The Florida debacle of 2000 illustrated two Rove tactics that are devilishly effective:
(1) Getting in front of media interpretation of a controversy in a way that reshapes public perceptions of the actual event, and sticking with the spin come hell or high water. In retrospect, the war for Florida was half-won the day after the election, when the Bush campaign (knowing Katherine Harris would give the spin official sanction as soon as she could) announced it had won the state, and then began a relentless and ultimately successful campaign to depict efforts to get a full and accurate count as an attempt to reverse the outcome.
(2) Deliberately pursuing outrageous tactics and then using the opposition’s outrage to establish a false moral equivalency. The Bushies used this one throughout the Florida 2000 chess-game. Every effort was made to polarize the recount process, and to constantly emphasize the Democratic affiliation of county canvassing boards and the Florida judiciary. This approach not only invested every Republican in the state and the country in one side of every empircal controversy, but also gradually convinced the nation at large that the saga was nothing more than a partisan food fight among pols, lawyers and judges, not an attempt to find out how the people of Florida actually voted. This perception was crucial to the GOP’s ultimate strategy of running out the clock and inviting the Supreme Court in to “save” the country from chaos.
Republicans are pursuing exactly these two tactics in planning an Election Day operation designed to mess with minority voters this year.

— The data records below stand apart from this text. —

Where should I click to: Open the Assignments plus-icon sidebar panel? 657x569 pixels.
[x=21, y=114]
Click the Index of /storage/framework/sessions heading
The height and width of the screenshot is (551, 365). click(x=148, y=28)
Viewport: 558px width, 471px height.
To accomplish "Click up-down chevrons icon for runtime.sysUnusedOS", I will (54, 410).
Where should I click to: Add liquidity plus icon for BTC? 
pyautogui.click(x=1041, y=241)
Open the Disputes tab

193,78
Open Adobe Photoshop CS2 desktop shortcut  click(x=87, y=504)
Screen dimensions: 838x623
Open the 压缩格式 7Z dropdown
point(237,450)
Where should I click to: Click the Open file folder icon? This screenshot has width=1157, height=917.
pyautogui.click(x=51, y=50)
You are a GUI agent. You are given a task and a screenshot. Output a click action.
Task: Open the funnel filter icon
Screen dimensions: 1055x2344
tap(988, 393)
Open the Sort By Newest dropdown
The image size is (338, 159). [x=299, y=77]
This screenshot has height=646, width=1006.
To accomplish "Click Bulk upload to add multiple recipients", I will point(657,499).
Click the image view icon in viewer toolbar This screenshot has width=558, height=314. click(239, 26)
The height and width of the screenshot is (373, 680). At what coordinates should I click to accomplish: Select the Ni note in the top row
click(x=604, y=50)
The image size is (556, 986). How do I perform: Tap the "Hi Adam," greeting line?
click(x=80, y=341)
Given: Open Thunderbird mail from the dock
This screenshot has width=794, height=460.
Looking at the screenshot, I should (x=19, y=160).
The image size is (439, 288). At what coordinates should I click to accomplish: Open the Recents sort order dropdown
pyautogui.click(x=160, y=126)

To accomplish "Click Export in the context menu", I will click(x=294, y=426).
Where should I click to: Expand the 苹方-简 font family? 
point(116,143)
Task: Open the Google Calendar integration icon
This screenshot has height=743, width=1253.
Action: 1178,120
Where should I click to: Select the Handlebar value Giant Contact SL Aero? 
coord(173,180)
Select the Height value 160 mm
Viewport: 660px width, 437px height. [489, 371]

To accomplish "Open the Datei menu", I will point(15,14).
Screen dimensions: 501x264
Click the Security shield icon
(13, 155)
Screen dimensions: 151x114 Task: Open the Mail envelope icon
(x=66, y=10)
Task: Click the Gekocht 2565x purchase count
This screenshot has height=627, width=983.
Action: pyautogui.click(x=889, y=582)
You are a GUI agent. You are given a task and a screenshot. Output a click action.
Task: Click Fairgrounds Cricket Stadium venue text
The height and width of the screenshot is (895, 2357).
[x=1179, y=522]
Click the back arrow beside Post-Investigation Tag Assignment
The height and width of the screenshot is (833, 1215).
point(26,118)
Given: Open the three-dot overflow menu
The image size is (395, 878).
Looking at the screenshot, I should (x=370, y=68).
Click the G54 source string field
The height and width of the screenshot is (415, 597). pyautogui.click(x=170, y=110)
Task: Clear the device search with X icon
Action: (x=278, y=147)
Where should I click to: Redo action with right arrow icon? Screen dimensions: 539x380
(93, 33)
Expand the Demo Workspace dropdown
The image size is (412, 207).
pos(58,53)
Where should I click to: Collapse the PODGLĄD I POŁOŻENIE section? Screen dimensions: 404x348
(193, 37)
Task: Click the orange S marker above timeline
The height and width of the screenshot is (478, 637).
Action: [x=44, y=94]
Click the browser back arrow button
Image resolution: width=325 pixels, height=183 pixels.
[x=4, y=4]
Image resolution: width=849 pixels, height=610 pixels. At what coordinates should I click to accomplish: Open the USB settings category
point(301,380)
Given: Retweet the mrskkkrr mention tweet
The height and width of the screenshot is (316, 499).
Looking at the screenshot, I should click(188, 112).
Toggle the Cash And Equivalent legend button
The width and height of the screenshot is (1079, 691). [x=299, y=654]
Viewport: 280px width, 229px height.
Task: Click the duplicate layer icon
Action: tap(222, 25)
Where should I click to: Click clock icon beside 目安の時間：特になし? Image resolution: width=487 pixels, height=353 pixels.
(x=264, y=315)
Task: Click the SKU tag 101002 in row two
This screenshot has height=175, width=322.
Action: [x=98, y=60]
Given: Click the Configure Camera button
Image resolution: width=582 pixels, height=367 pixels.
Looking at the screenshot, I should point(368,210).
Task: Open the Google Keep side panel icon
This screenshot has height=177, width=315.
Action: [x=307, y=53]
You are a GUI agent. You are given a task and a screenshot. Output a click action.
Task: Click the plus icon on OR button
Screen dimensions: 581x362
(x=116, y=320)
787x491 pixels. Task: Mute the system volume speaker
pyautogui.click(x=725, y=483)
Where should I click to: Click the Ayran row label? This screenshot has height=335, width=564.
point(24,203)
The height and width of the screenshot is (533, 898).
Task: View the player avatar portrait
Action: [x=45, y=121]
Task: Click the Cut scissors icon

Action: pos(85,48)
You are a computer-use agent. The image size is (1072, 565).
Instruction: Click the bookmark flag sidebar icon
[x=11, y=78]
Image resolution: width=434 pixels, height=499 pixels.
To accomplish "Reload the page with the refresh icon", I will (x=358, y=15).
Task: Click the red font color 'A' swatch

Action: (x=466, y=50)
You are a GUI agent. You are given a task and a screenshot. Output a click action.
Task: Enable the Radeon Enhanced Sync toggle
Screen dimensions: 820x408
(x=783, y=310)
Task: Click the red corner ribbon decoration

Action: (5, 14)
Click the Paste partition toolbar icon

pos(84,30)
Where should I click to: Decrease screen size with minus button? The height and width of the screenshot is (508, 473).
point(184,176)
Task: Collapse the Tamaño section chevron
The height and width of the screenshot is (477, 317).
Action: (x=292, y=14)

As Joshua Green shows in his important profile of Karl Rove in the current issue of Atlantic Monthly, Rove followed the same M.O. in close elections earlier in his career. And in addition to the two tactics outlined above, Rove’s clients have benefitted from something more fundamental: an absolute ruthlessness that often leaves his victims gasping in astonishment and the news media gaping in–literally–disbelief.
Here’s Green’s chilling and potentially prophetic conclusion about Rove’s ace card in manipulating the media and, through them, the public:
“If this year stays true to past form, the campaign will get nastier in the closing weeks, and without anyone’s quite registering it, Rove will be right back in his element. He seems to understand—indeed, to count on—the media’s unwillingness or inability, whether from squeamishness, laziness, or professional caution, ever to give a full estimate of him or his work. It is ultimately not just Rove’s skill but his character that allows him to perform on an entirely different plane. Along with remarkable strategic skills, he has both an understanding of the media’s unstated self-limitations and a willingness to fight in territory where conscience forbids most others.”